Big Eden Reviews
What's unusual about this film is that all the principles are male and yet the fact that they are gay comes as an afterthought, and not a political statement.
It's not that I dislike "gay" films with a political bent, but it was refreshing to see a simple love story.
Arye Gross and Eric Schweig are wonderful. Schweig as the quiet, soft spoken "Pike" who has been secretly holding a torch for Gross's character since high school. And Gross as the still somewhat closeted artist grandson, who has returned home to Montana to care for his ailing grandfather.
There is no gratuitous sex for those terrified of seeing two males together in a lustful embrace. But there is a lot of gentle humor, unspoken love, empathy and an incredible lack of prejudice amongst the townsfolk. Probably the only sign of wishful thinking by the writers.
Otherwise it's just pure fun and enjoyable, no matter how many times I watch it.
There seemed to be a lot of stories going on here. The sick grandfather, the gay son and his former so-called straight childhood boyfriend, not to mention the quiet indian fellow with a passion for cooking, and a secret crush on one of the main actors. I even found the annoying old lady, who couldn't cook somewhat entertaining.

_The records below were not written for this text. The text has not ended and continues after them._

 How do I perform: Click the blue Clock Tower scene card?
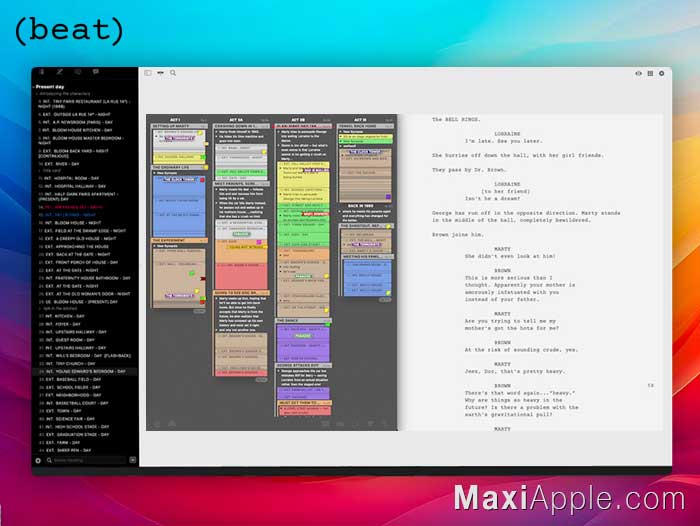(x=179, y=206)
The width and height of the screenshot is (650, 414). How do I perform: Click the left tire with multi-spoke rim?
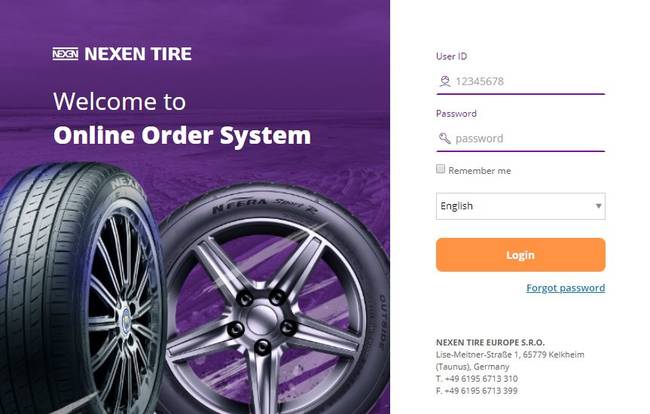(82, 288)
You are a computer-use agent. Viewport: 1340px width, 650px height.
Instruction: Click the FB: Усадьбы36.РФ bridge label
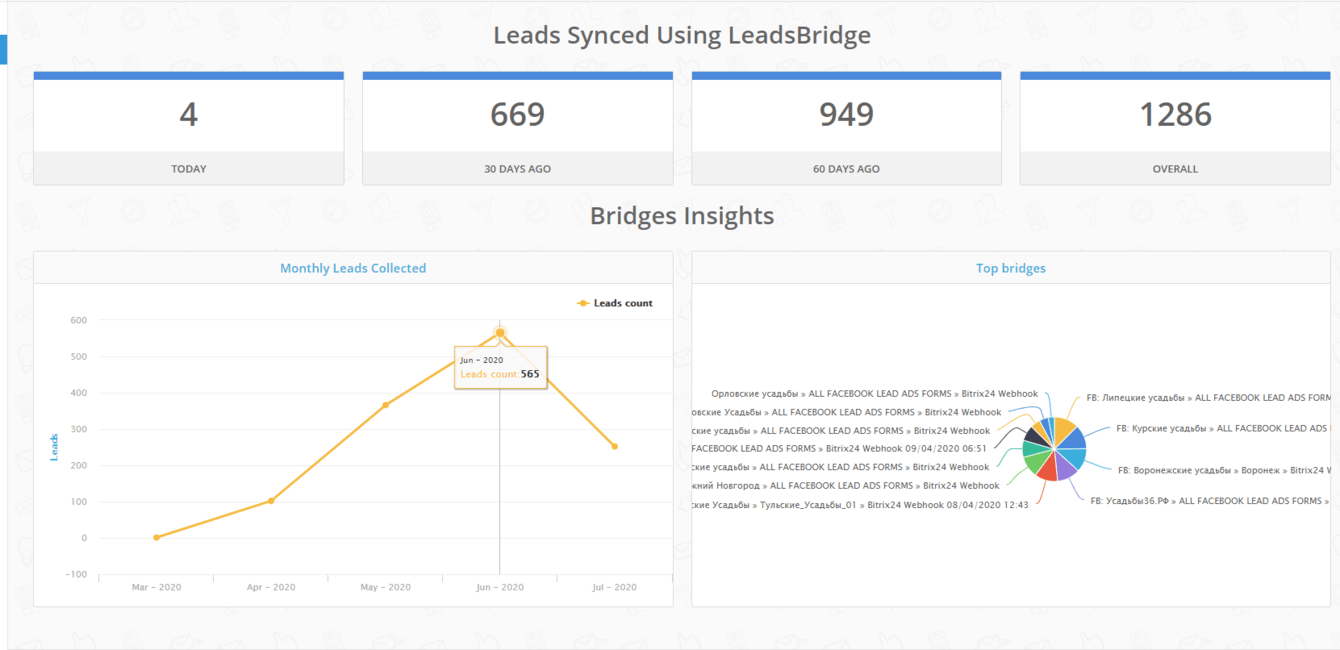click(1206, 501)
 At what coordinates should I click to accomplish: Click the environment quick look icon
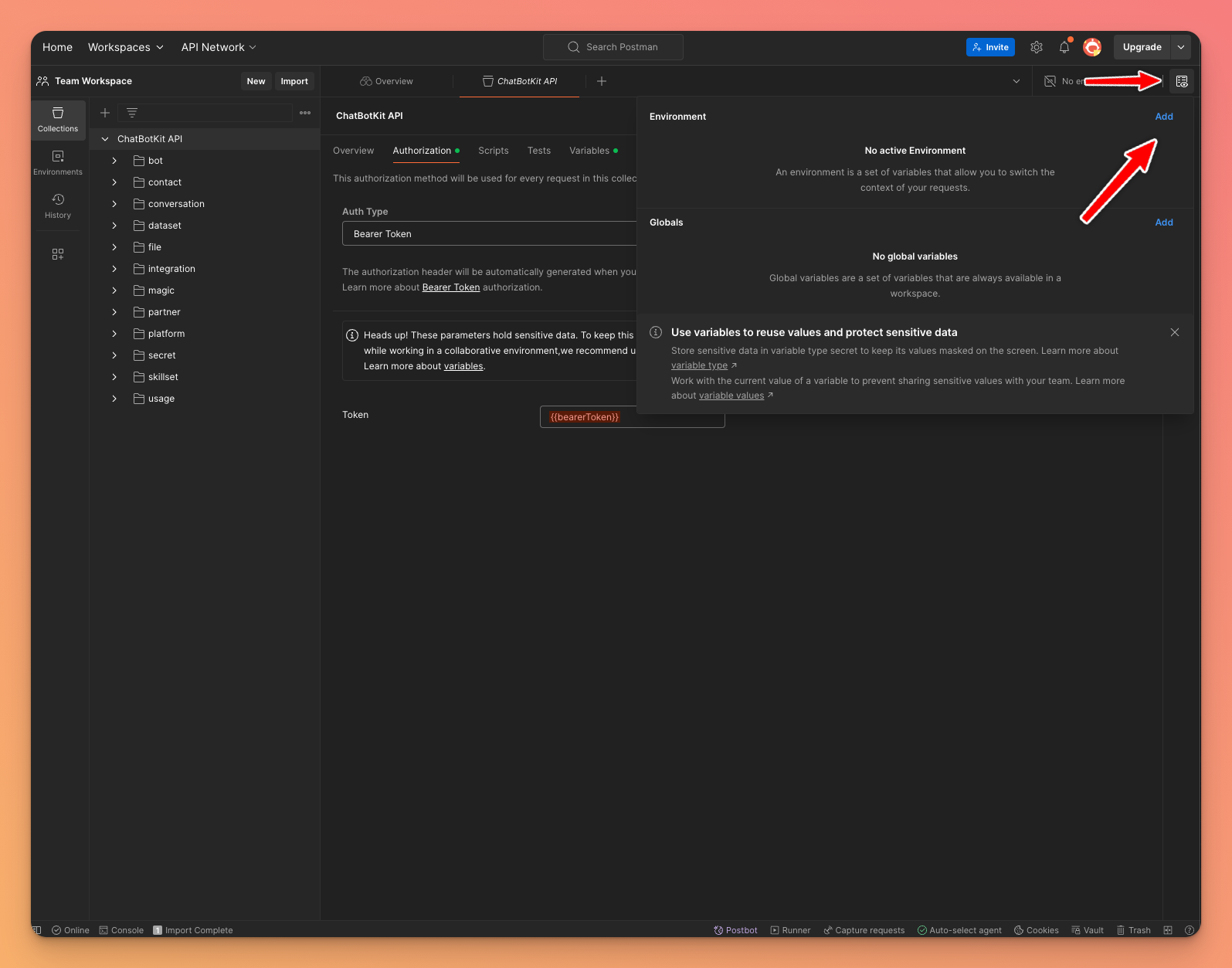(x=1182, y=81)
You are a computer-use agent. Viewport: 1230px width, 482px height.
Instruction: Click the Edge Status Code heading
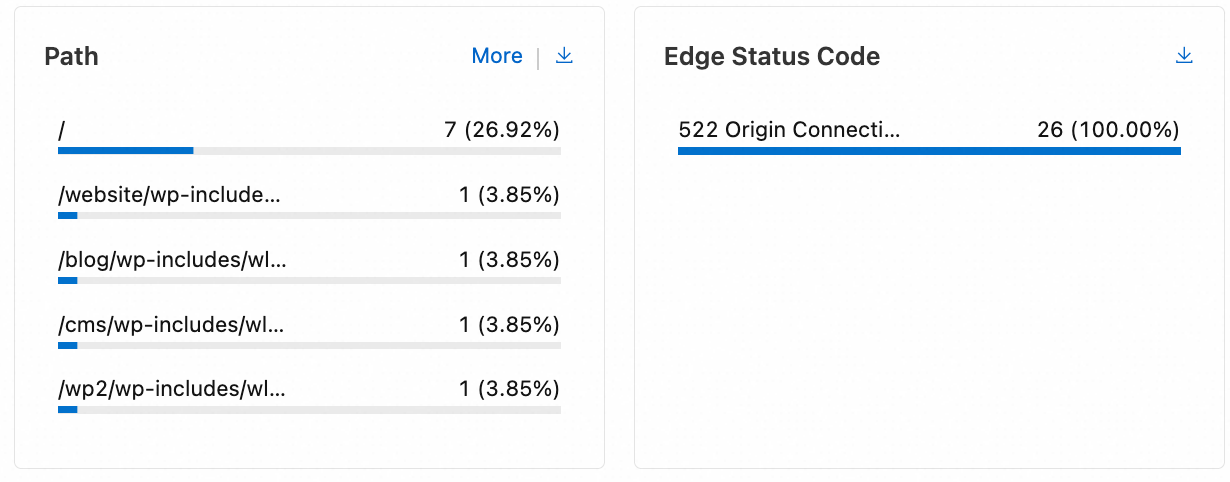(x=772, y=56)
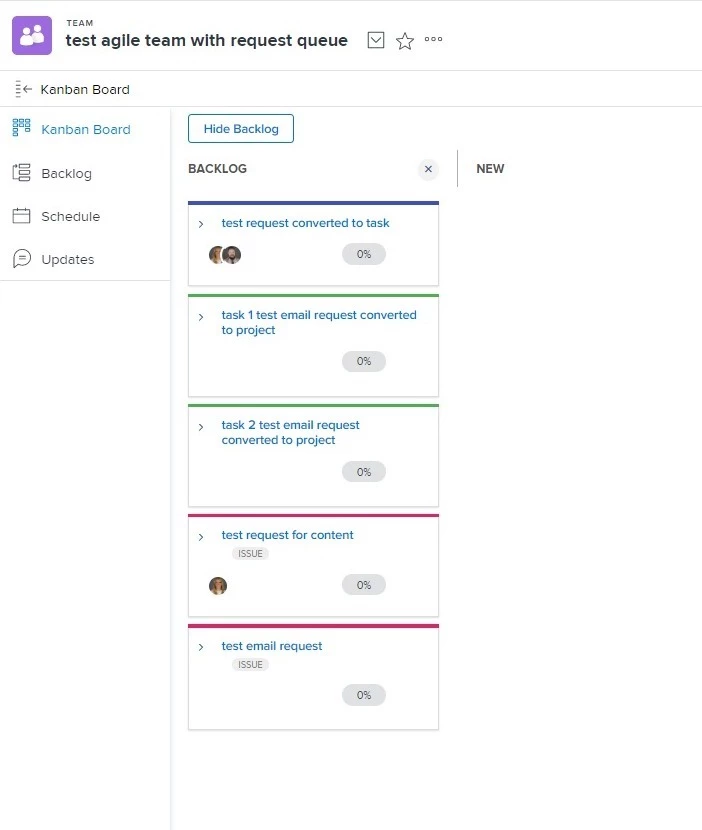The width and height of the screenshot is (702, 830).
Task: Click the Schedule calendar icon
Action: pos(22,216)
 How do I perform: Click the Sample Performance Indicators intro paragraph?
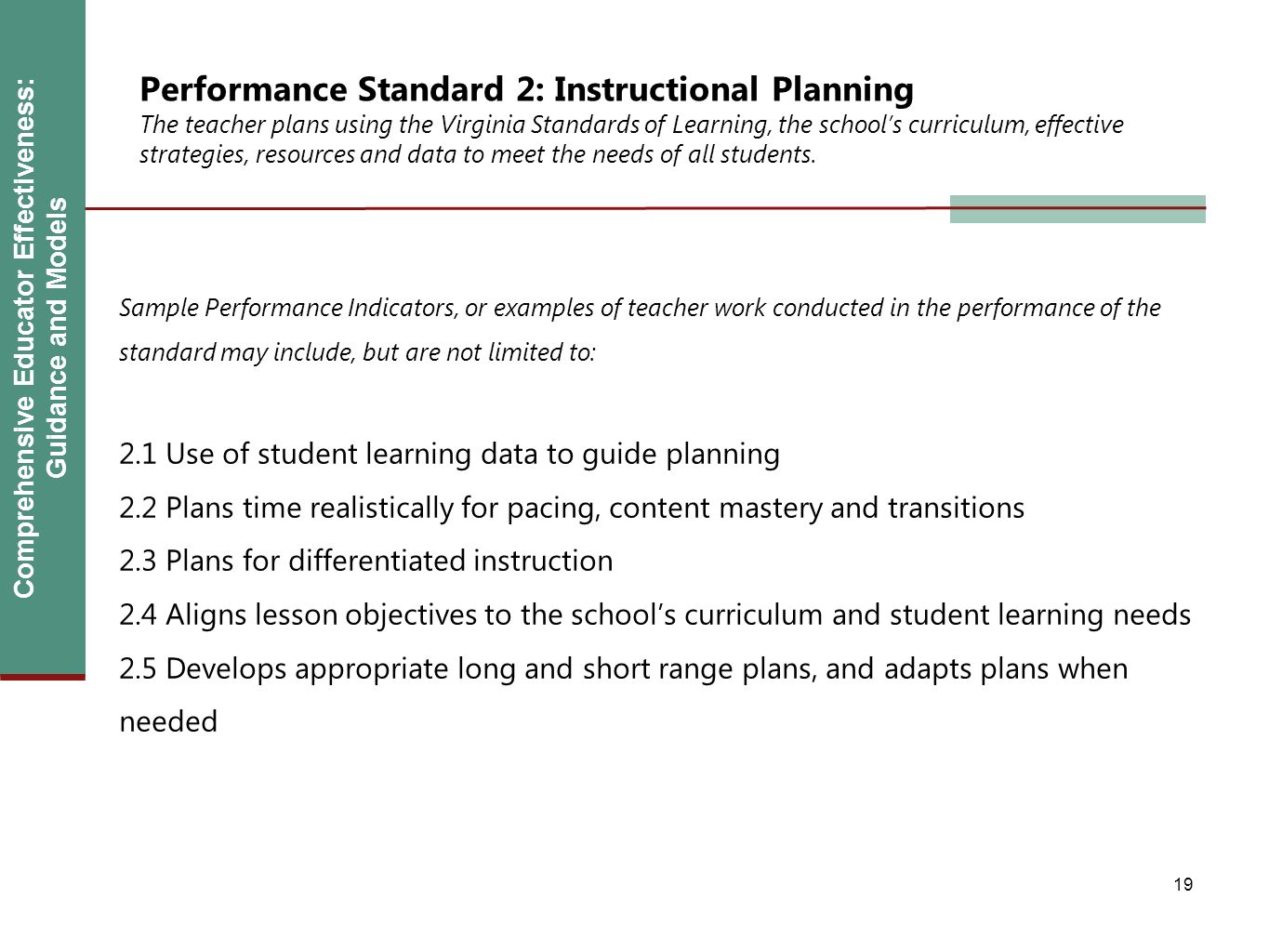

There were plenty of people who had good roles in this film, and the acting was really good. But, I never got why the indian fellow was so secretive. And, I was kind of sad that the lead role did not get to hook up with his love interest.
If it were me, I would have went after him in a heartbeat, especially since he obviously wanted the same thing, and he was a nice looking man too! I also didn't get the whole sudden interest in someone else. What was that all about?
At any rate, it was a very touching movie. I'm glad that I finally talked my partner into watching it. He liked it too.